Il convient de noter que l'article 9 rehausse de plus de 1 000 ETP le plafond d'effectifs des opérateurs de l'État, en particulier ceux de Pôle emploi. En effet, le service public de l'emploi est déjà, et risque d'être de plus en plus sollicité dans les semaines et les mois qui viennent, en raison de la hausse inéluctable du chômage.
La « bonne nouvelle » de ce PLFR, c'est que la vingtaine de milliards d'euros de nouvelles dépenses qui sont engagées pour financer le plan d'urgence seront compensées par des recettes supplémentaires, notamment les rentrées fiscales enregistrées pendant l'été. On peut donc dire que la dernière « tranche » des mesures de soutien ne devrait pas être financée par la dette: Il est vrai qu'en comparaison des déficits des deuxième et troisième lois de finances rectificatives, respectivement à 70 milliards et à 50 milliards d'euros, cela reste une consolation modeste.

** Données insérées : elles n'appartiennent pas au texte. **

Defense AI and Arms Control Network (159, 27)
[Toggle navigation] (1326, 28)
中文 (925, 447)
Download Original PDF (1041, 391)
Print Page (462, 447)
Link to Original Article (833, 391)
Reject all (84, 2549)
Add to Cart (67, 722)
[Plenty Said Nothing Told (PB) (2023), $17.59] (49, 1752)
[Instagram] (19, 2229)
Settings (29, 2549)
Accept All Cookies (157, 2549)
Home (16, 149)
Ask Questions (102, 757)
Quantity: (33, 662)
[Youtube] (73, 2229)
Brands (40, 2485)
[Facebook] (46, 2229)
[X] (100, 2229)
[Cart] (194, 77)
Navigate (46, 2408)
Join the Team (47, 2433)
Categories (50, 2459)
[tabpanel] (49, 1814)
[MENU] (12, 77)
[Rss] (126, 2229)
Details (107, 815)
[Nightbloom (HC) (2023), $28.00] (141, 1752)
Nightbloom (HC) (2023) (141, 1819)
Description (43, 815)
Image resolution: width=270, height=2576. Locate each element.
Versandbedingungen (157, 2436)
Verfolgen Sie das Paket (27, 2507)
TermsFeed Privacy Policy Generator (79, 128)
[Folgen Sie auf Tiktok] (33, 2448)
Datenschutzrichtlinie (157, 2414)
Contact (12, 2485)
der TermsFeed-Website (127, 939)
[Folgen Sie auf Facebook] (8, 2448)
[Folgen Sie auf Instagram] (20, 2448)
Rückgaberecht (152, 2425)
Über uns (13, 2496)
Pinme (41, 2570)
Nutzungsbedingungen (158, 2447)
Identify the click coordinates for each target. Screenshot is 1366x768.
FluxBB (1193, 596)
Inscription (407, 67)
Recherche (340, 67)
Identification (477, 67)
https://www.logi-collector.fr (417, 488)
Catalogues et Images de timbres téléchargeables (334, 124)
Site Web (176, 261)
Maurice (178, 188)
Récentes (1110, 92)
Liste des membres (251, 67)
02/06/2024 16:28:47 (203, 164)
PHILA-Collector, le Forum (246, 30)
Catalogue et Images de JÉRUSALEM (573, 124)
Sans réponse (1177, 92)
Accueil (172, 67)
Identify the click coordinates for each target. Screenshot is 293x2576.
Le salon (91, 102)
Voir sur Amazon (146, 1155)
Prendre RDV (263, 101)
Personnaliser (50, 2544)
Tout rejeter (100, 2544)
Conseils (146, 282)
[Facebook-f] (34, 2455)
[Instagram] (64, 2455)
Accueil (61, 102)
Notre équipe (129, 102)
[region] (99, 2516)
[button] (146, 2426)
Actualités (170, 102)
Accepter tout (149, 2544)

Gardons la mesure des ordres de grandeur en jeu : à la fin de l'année 2018, les dispositions liées à la crise des gilets jaunes n'avaient coûté « qu'une dizaine » de milliards d'euros. Cette année, pour faire face à la crise sanitaire, on parle de près de 130 milliards d'euros de déficit supplémentaire ! Depuis qu'au printemps dernier la Commission européenne a suspendu les règles du Pacte de stabilité, nous sommes bien dans un contexte exceptionnel.
De nombreuses questions demeurent, en particulier sur notre capacité à surmonter collectivement cette crise sanitaire et économique, à moyen et long termes. Même si un rebond économique devrait avoir lieu en 2021, l'expérience de cette deuxième vague démontre que, tant qu'une solution durable – vaccin ou autre – n'aura pas été trouvée contre l'épidémie, nous ne serons pas à l'abri de nouvelles recrudescences des contaminations et de nouvelles restrictions pour y faire face.
En conclusion, après ces quelques remarques, et compte tenu des nombreux amendements qui ont été déposés sur ce texte, j'indique que les membres du groupe RDSE détermineront leur vote à l'issue des débats.